Consigne 1:
D'après le texte à lire, quels articles du Code criminel le projet de loi C-309 modifie-t-il ?

1re Session, 41e Législature,
Volume 148, Numéro 134

Le mercredi 6 février 2013
L’honorable Noël A. Kinsella, Président

Le Code criminel

Projet de loi modificatif—Deuxième lecture

L’ordre du jour appelle :

Reprise du débat sur la motion de l’honorable sénateur Plett, appuyée par l’honorable sénateur Patterson, tendant à la deuxième lecture du projet de loi C-309, Loi modifiant le Code criminel (dissimulation d’identité).

L’honorable Mobina S. B. Jaffer : Honorables sénateurs, je prends la parole à l’étape de la deuxième lecture du projet de loi C-309, Loi modifiant le Code criminel (dissimulation d’identité).

Le projet de loi C-309 modifie les articles 65 et 66 du Code criminel afin d’ériger en infraction le fait de porter un masque ou autre déguisement dans le but de dissimuler son identité lors de la participation à une émeute ou à un attroupement illégal.

Enregistrements fournis:

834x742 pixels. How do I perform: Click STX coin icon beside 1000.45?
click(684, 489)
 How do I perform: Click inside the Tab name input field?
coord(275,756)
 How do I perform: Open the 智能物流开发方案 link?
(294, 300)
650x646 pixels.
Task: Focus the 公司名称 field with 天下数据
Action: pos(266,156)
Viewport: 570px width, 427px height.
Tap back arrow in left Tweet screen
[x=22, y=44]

Consigne 2:
Recopiez à l'identique chacune des lignes des enregistrements fournis ci-dessus, sans en omettre aucune.

Réponse finale 1:
Les articles 65 et 66.

Réponse finale 2:
834x742 pixels. How do I perform: Click STX coin icon beside 1000.45?
click(684, 489)
 How do I perform: Click inside the Tab name input field?
coord(275,756)
 How do I perform: Open the 智能物流开发方案 link?
(294, 300)
650x646 pixels.
Task: Focus the 公司名称 field with 天下数据
Action: pos(266,156)
Viewport: 570px width, 427px height.
Tap back arrow in left Tweet screen
[x=22, y=44]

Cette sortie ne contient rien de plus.